Just a few months after a very public fight with Lord Macdonald over control orders, Theresa May is back in the news with controversial – even inflammatory – comments regarding Islamic extremism at English universities.
In an interview with the Telegraph, Ms May charged universities with “complacency” vis-à-vis the hotbeds of Islamic terrorism that are their Muslim students’ associations and Islamic Studies departments. She announced that the Home Office had identified 40 English universities as being at “particular risk” of Islamic extremism. In addition to other measures, the Home Office will push for restricting access to extremist websites from public buildings. “I don’t see anything wrong with identifying people who are vulnerable to being taken down a certain route, who could become a threat to members of the public.” If you’ve got nothing to hide, you’ve got nothing to worry about?
The problem with universities, May said, is that they have not “been sufficiently willing to recognise what can be happening on their campuses and the radicalisation that can take place.” Hence the supposed need for government intervention.
Students, radical? You don’t say. But there is neither a legitimate government role in preventing radical speech nor necessarily causality between such speech and violence. Most charitably, this is a misguided attempt on the part of Government to “protect” the public – by infringing upon freedoms of speech and of association. Less generously, May’s comments seem to conflate Muslim students’ associations and terrorist cells.

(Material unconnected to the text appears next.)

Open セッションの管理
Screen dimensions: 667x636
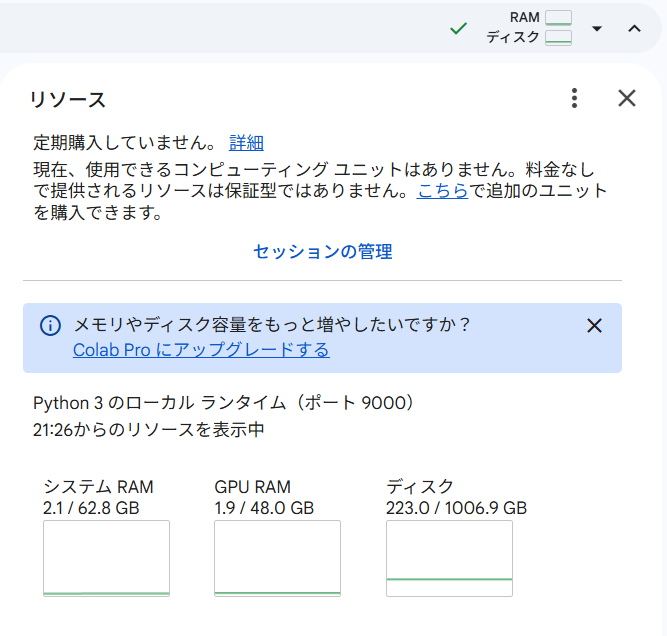[x=322, y=252]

Universities are, ideally, centres of free thought; it seems particularly perverse to limit freedom of speech at schools. Worse still is the overbroad definition of extremism. Ms May intends to target any group that may serve as a “stepping stone” to terrorism. One can only imagine that the litmus test for “stepping stone” status is as expansive as Potter Stewart’s threshold for pornography.
The measures May has proposed will merely add vitriol to the rhetoric she seeks to discourage. Singling out Islamic student groups as not holding what May calls “our values” is almost certain to alienate their members. This only makes students more likely to turn to violence. It would be far better to preserve freedoms and allow organic integration than to force speech underground.